1. ``JSONError``: JSON input doesn't conform to the required format, e.g. input is not a JSON object, the language is not supported, etc.
2. ``IOError``: IO and import processing errors, such as unresolvable URL or hash mismatch in supplied sources.
3. ``ParserError``: Source code doesn't conform to the language rules.
4. ``DocstringParsingError``: The NatSpec tags in the comment block cannot be parsed.
5. ``SyntaxError``: Syntactical error, such as ``continue`` is used outside of a ``for`` loop.
6. ``DeclarationError``: Invalid, unresolvable or clashing identifier names. e.g. ``Identifier not found``
7. ``TypeError``: Error within the type system, such as invalid type conversions, invalid assignments, etc.
8. ``UnimplementedFeatureError``: Feature is not supported by the compiler, but is expected to be supported in future versions.
9. ``InternalCompilerError``: Internal bug triggered in the compiler - this should be reported as an issue.

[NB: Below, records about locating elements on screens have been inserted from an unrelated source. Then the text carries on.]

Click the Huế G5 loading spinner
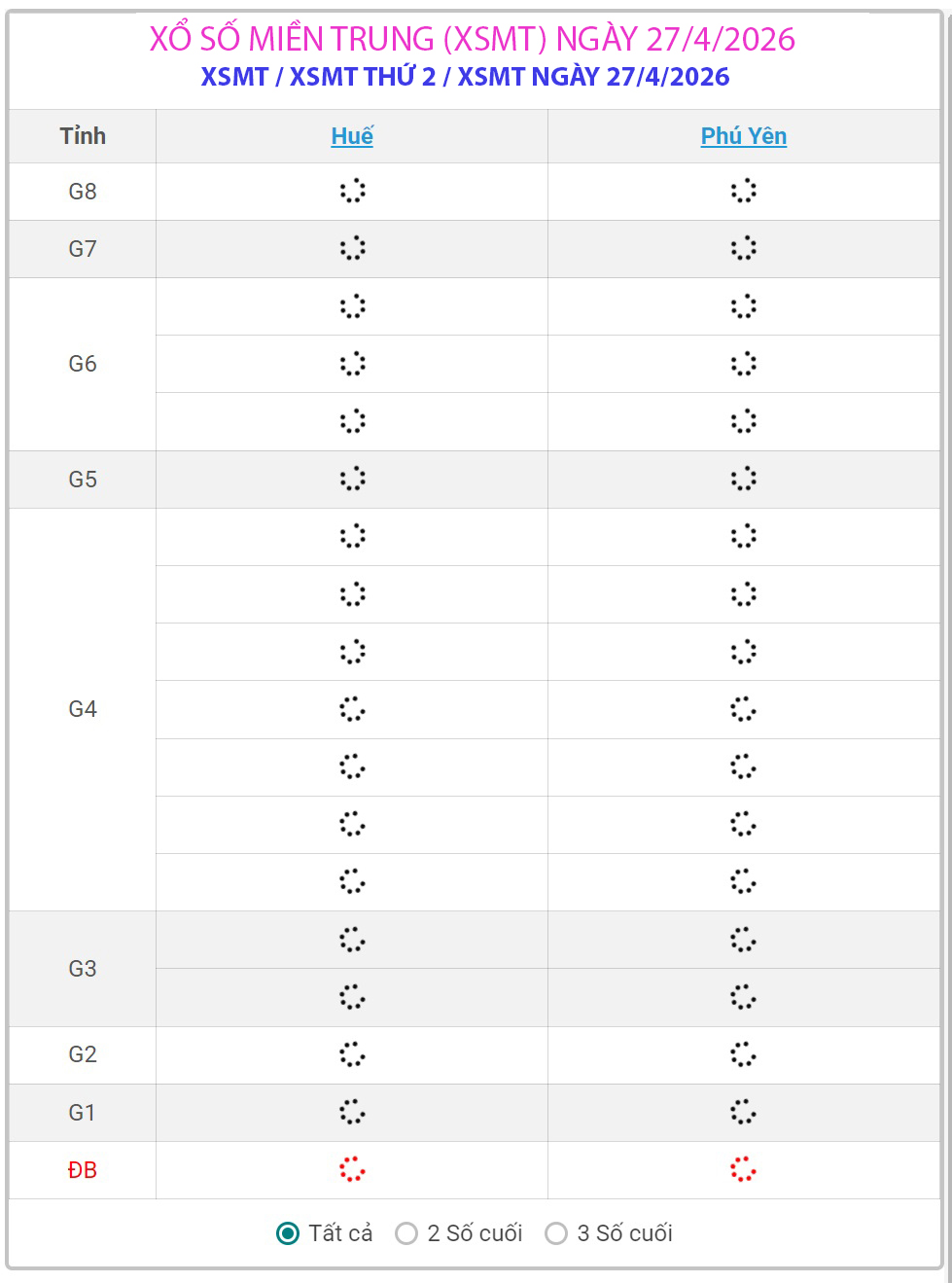This screenshot has height=1283, width=952. 352,479
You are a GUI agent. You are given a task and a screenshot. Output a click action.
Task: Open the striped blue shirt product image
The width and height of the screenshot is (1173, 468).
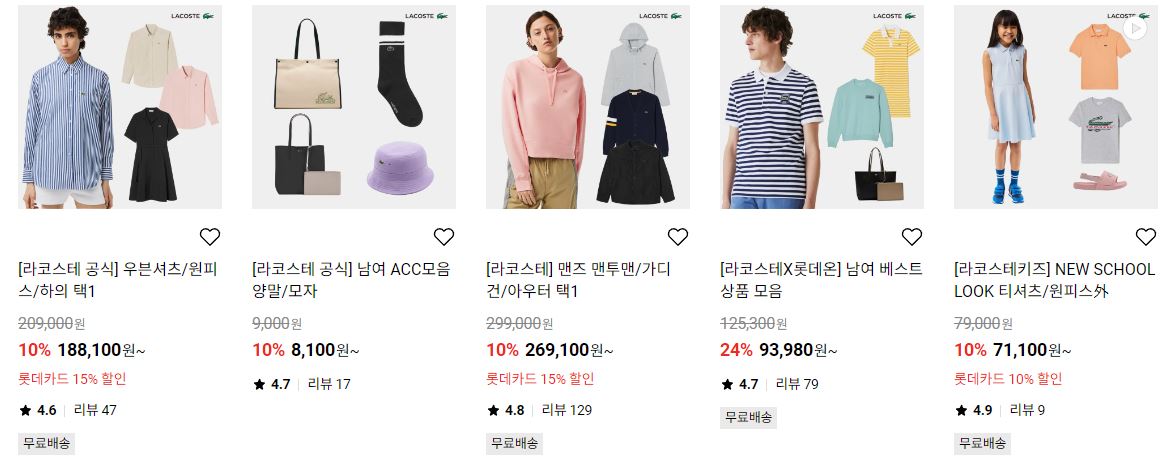point(120,107)
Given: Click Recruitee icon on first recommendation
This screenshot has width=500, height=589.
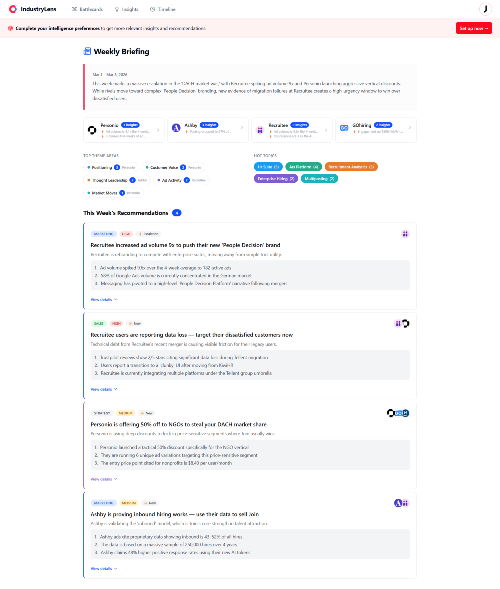Looking at the screenshot, I should pos(405,234).
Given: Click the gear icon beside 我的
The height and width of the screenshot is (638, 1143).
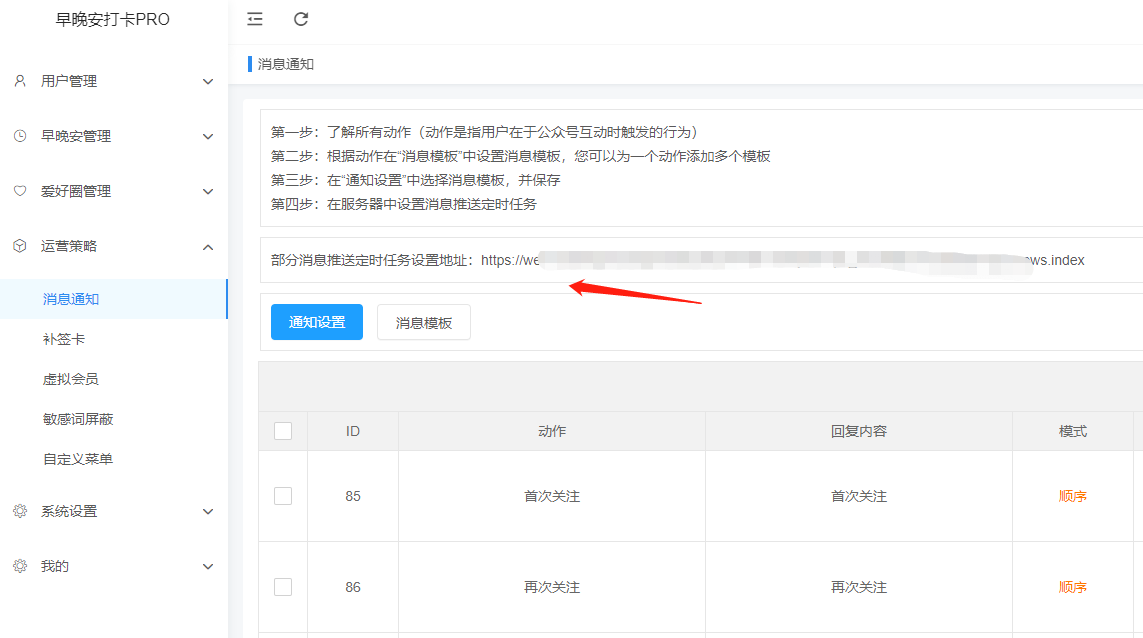Looking at the screenshot, I should (20, 566).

10. ``Exception``: Unknown failure during compilation - this should be reported as an issue.
11. ``CompilerError``: Invalid use of the compiler stack - this should be reported as an issue.
12. ``FatalError``: Fatal error not processed correctly - this should be reported as an issue.
13. ``Warning``: A warning, which didn't stop the compilation, but should be addressed if possible.